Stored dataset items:
►

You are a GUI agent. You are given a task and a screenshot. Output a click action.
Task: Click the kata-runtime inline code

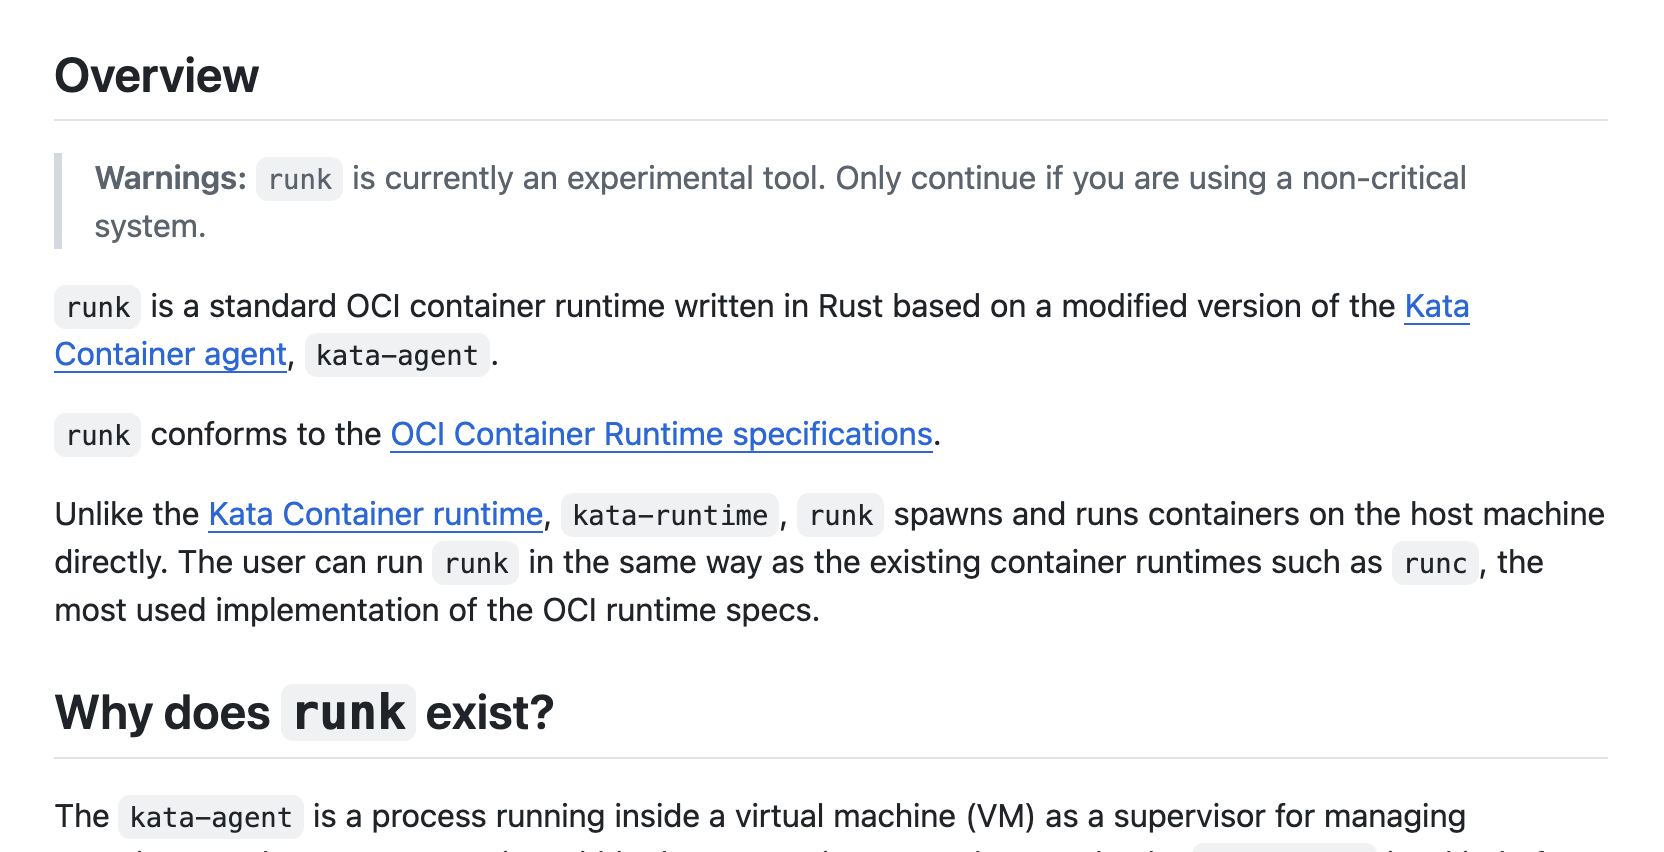670,516
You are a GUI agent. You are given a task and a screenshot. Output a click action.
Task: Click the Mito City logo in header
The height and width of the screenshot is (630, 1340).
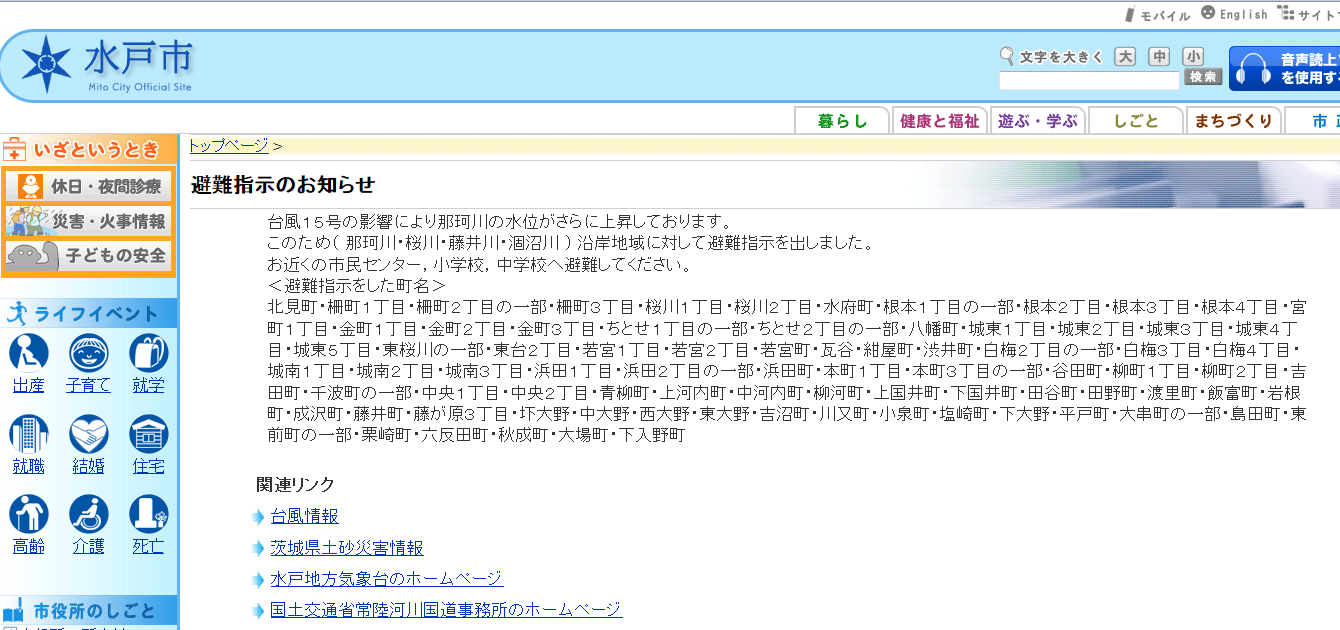107,63
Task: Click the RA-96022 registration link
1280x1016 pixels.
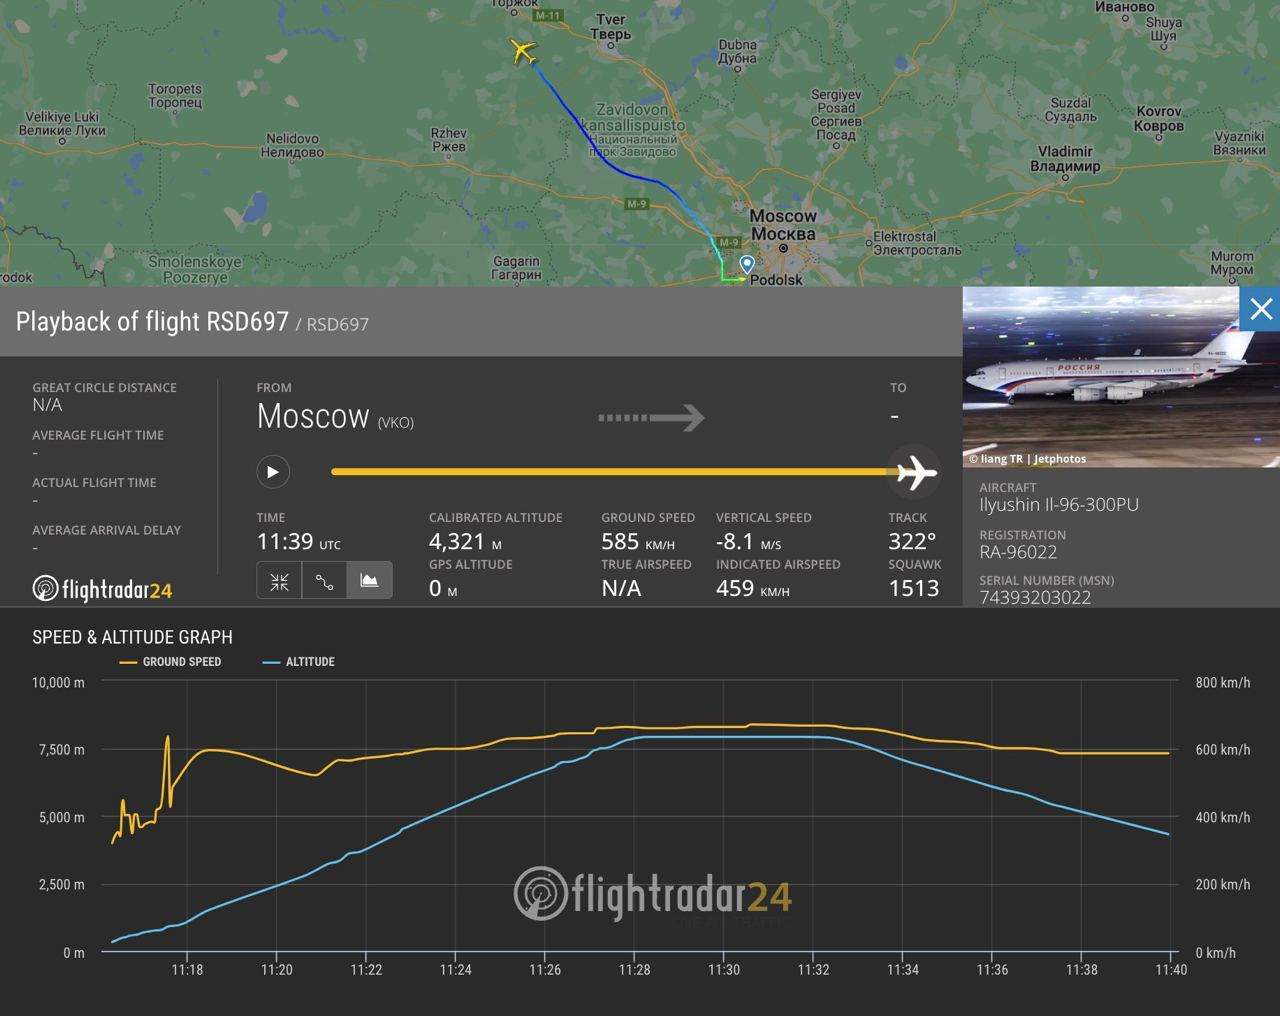Action: [1018, 552]
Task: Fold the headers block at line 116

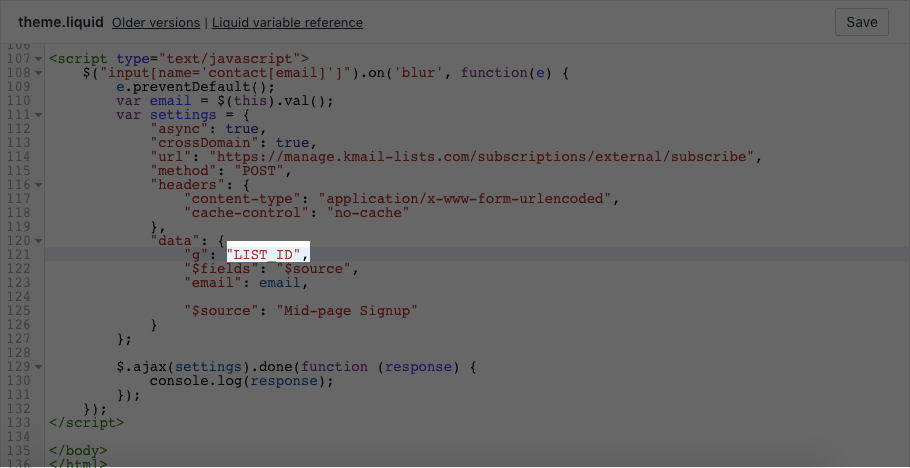Action: (x=38, y=185)
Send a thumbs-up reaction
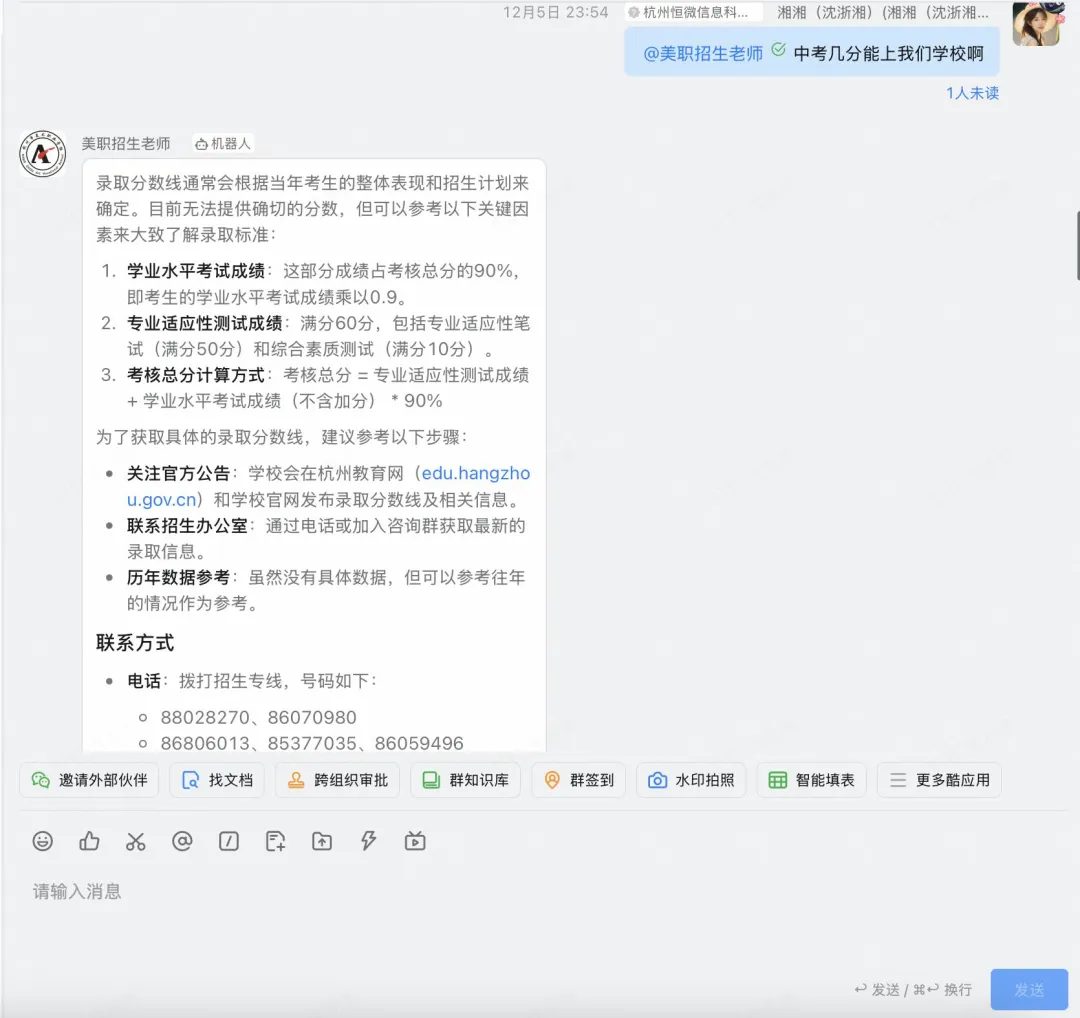The height and width of the screenshot is (1018, 1080). [89, 841]
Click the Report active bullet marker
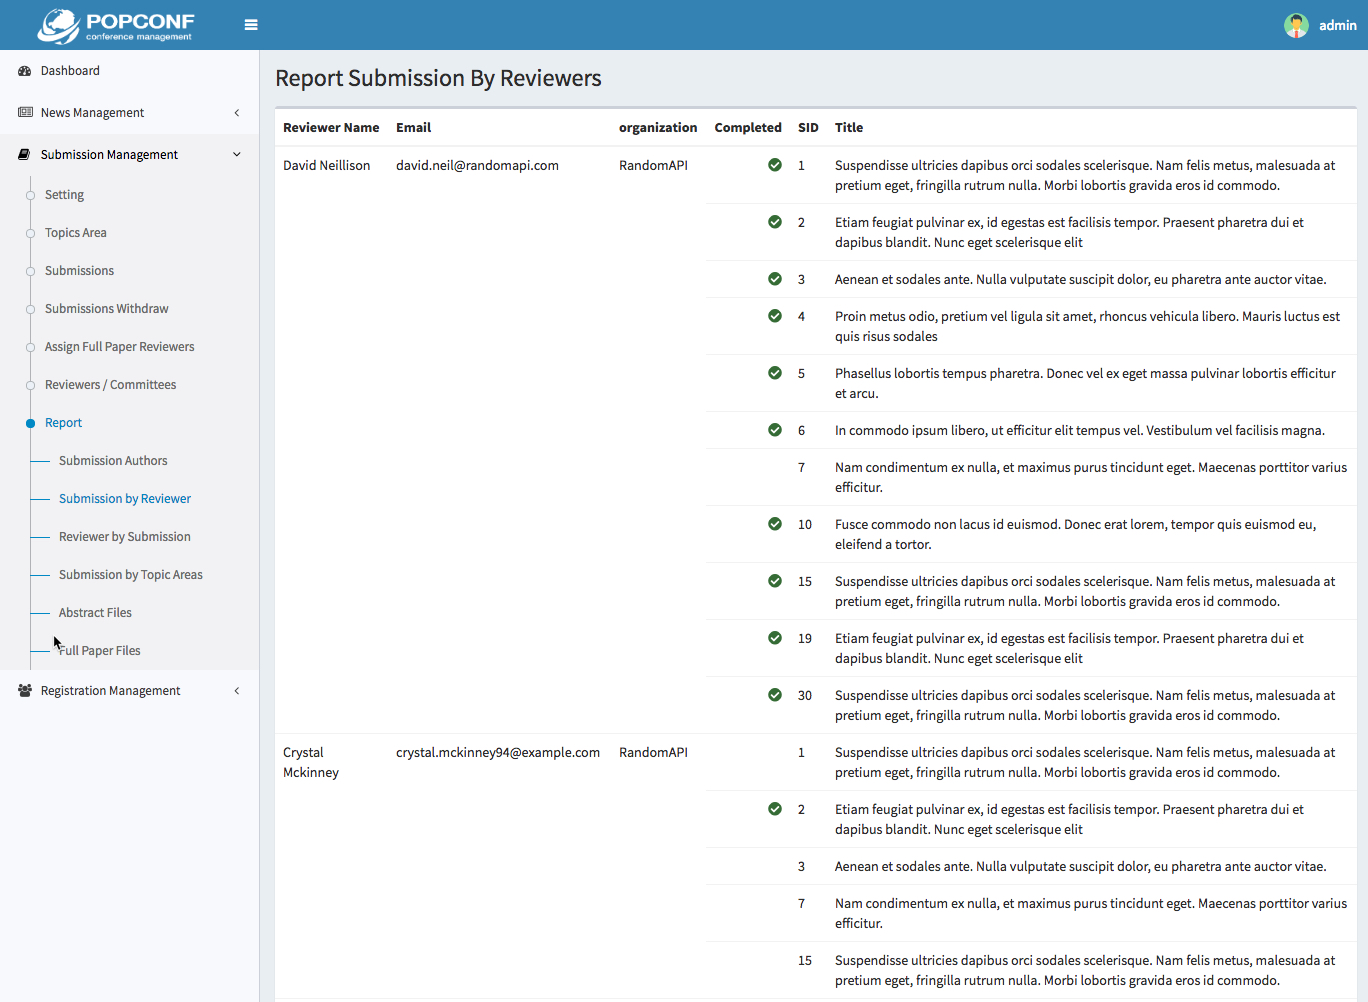This screenshot has height=1002, width=1368. click(x=30, y=423)
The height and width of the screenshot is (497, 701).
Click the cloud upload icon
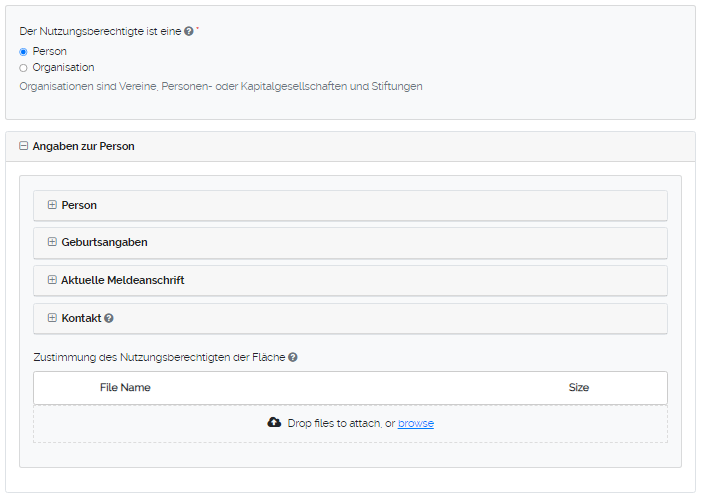pyautogui.click(x=274, y=423)
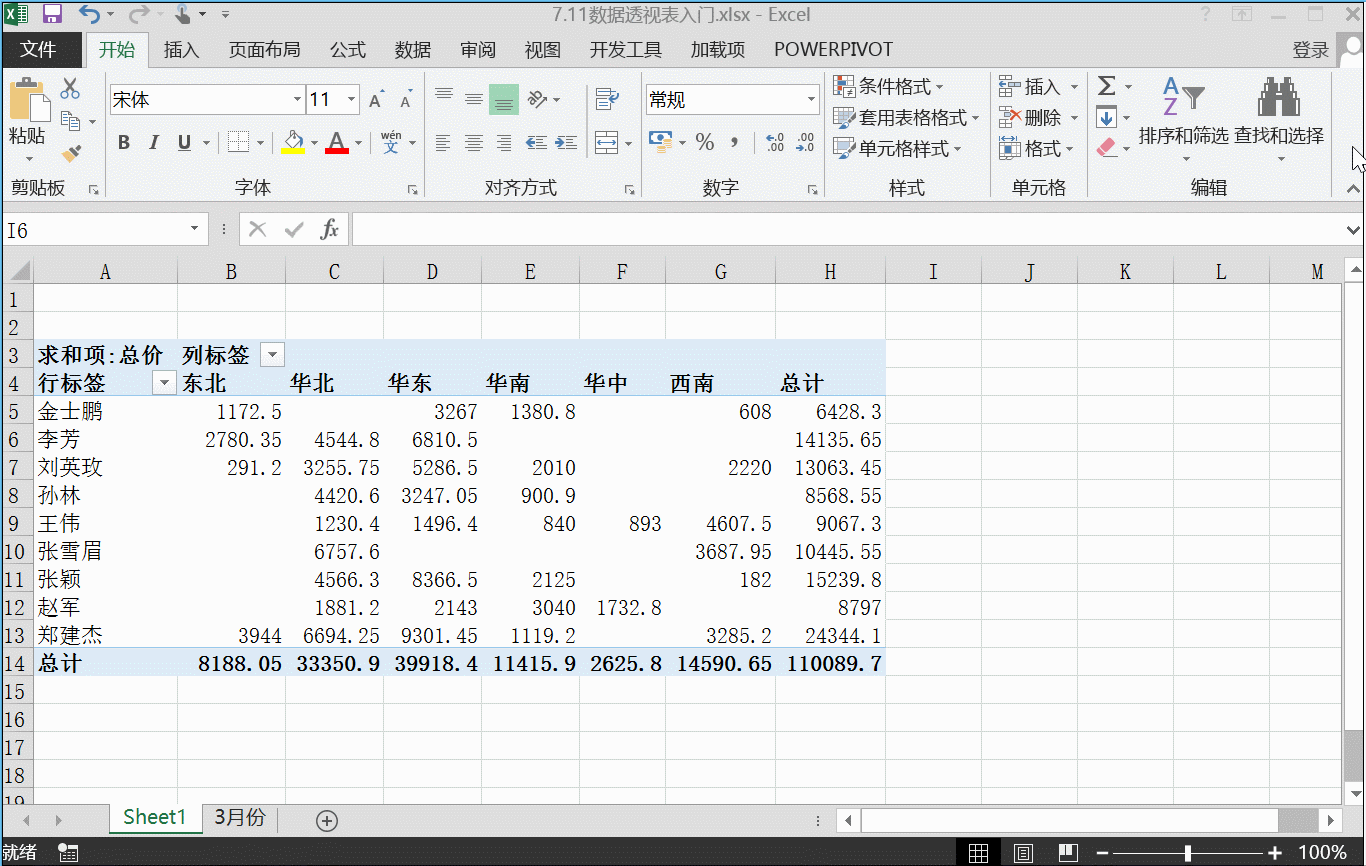The height and width of the screenshot is (866, 1366).
Task: Select the 格式刷 (Format Painter) icon
Action: pos(70,152)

◄

> What is being asked
Retype the data above verbatim, minus images.

> Solution for this exercise
You are a GUI agent. You are given a task and a screenshot. Output a click action.
Task: Click the kata-runtime inline code

670,516
You are a GUI agent. You are given a task and a screenshot. Output a click action.
Task: Click the Mito City logo in header
The height and width of the screenshot is (630, 1340).
107,63
Task: Click the RA-96022 registration link
1280x1016 pixels.
Action: [1018, 552]
Task: Fold the headers block at line 116

Action: (x=38, y=185)
Send a thumbs-up reaction
The height and width of the screenshot is (1018, 1080). [89, 841]
Click the Report active bullet marker
This screenshot has height=1002, width=1368. click(x=30, y=423)
The height and width of the screenshot is (497, 701).
Click the cloud upload icon
pyautogui.click(x=274, y=423)
The height and width of the screenshot is (866, 1366).
Task: Select the 格式刷 (Format Painter) icon
Action: pos(70,152)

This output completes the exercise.